Task instructions —
Without the images, write out all of the following entries exactly.

Available data —
★ ★ ★ ★

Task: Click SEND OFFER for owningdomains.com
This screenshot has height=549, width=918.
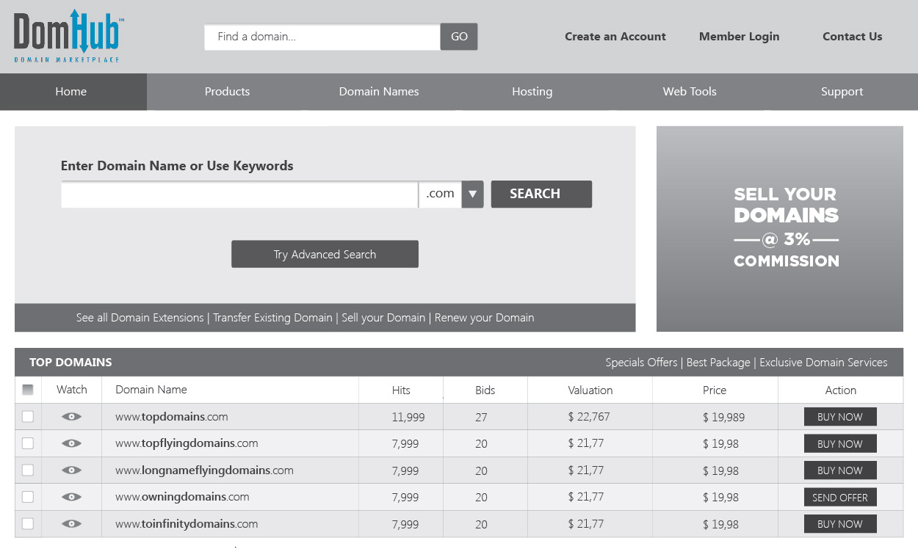Action: click(x=840, y=498)
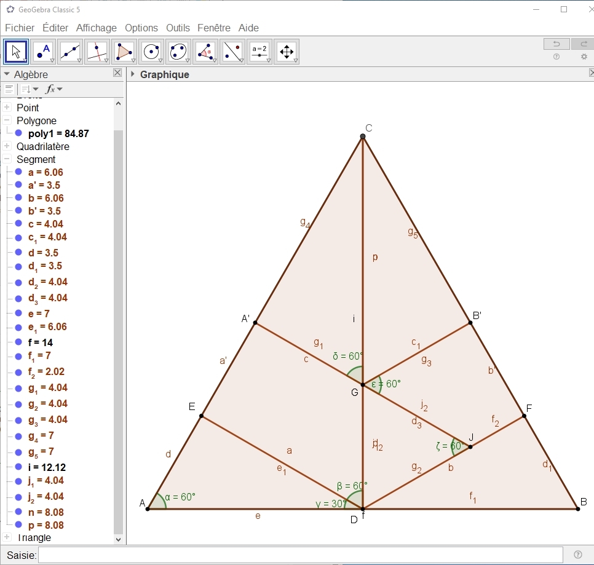Image resolution: width=594 pixels, height=565 pixels.
Task: Click the Saisie input field
Action: click(300, 555)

★ ★ ★ ★

Response for this exercise —
Task: Click SEND OFFER for owningdomains.com
This screenshot has height=549, width=918.
Action: click(x=840, y=498)
Image resolution: width=594 pixels, height=565 pixels.
Task: Click the Saisie input field
Action: click(300, 555)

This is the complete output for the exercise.